### Problems to work on
1: In the patent claims below, claim 47 describes how two block polymers sit in the coded molecule. In one to three sentences, explain that arrangement and what claim 48 adds to it.
2: Repeat the part of the patent claims that runs from "63 . The method" up to and including "induced field effects.".
3: In the patent claims below, which enzyme does claim 44 name as the 3-prime to 5-prime exonuclease?

### Reading text
44 . The method of claim 43 in which the 3-prime to 5-prime exonuclease is exonuclease III.
45 . The method of claim 1 in which the coded molecule comprises a chimeric polymer.
46 . The method of claim 45 in which the chimeric polymer comprises nucleobase and non-nucleobase polymers.
47 . The method of claim 1 in which the coded molecule comprises at least two block polymers, and wherein the two block polymers are separated by a non-block polymer segment.
48 . The method of claim 47 in which the non-block polymer segment is a random polymer.
49 . The method of claim 1 in which one or more of the block polymers is a polypurine.
50 . The method of claim 49 in which one or more of the block polymers is a polypyrimidine.
51 . The method of claim 1 in which one or more block polymers is a block copolymer.
52 . The method of claim 51 in which the block copolymer comprises an alternating copolymer.
53 . The method of claim 52 in which the alternating copolymer is alternating purines.
54 . The method of claim 52 in which the alternating copolymer is alternating pyrimidines.
55 . The method of claim 52 in which the alternating copolymer is a polymer of alternating purine and pyrimidine.
56 . The method of claim 1 in which the block polymer comprises dinucleotide repeats.
57 . The method of claim 1 in which the block polymer comprises trinucleotide repeats.
58 . The method of claim 1 in which the block polymer comprises tetranucleotide repeats.
59 . The method of claim 1 in which at least one of the block polymers is a peptide nucleic acid.
60 . The method of claim 1 in which at least one of the block polymers is a deoxyribonucleic acid.
61 . The method of claim 1 in which the coded molecule comprises a plurality of block polymers.
62 . The method of claim 61 in which at least two of the plurality of block polymers comprise different nucleobase polymers.
63 . The method of claim 1 in which the detecting is by measuring current blockade.
64 . The method of claim 1 in which the detecting is by measuring electron tunneling current.
65 . The method of claim 1 in which the detecting is by imaging charged induced field effects.
66 . The method of claim 1 in which the nanopore is selective for translocation of a single-stranded nucleobase polymer.
67 . The method of claim 1 in which the nanopore comprises a biological nanopore.

### Entries supplied

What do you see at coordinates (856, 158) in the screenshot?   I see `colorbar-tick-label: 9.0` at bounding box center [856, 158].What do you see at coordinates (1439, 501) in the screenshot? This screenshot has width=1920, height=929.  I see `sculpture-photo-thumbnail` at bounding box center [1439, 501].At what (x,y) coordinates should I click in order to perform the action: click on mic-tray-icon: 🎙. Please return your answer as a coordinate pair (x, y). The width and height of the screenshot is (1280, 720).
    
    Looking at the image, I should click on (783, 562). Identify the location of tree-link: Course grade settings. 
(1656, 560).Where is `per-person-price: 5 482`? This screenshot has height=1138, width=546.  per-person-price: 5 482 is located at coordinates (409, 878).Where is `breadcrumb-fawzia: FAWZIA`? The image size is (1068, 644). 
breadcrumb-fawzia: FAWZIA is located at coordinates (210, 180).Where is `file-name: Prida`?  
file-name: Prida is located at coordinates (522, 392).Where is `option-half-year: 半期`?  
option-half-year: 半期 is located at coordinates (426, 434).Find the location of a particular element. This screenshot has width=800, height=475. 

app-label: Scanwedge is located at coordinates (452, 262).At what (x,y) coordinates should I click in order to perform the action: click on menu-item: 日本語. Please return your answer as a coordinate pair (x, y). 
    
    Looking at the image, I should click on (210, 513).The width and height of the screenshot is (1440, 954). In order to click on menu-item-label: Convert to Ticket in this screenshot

### Your responses
1: Under claim 47, the coded molecule has at least two block polymers, and a non-block polymer segment separates them. Claim 48 adds that this separating segment is a random polymer.

2:
63 . The method of claim 1 in which the detecting is by measuring current blockade.
64 . The method of claim 1 in which the detecting is by measuring electron tunneling current.
65 . The method of claim 1 in which the detecting is by imaging charged induced field effects.

3: Exonuclease III.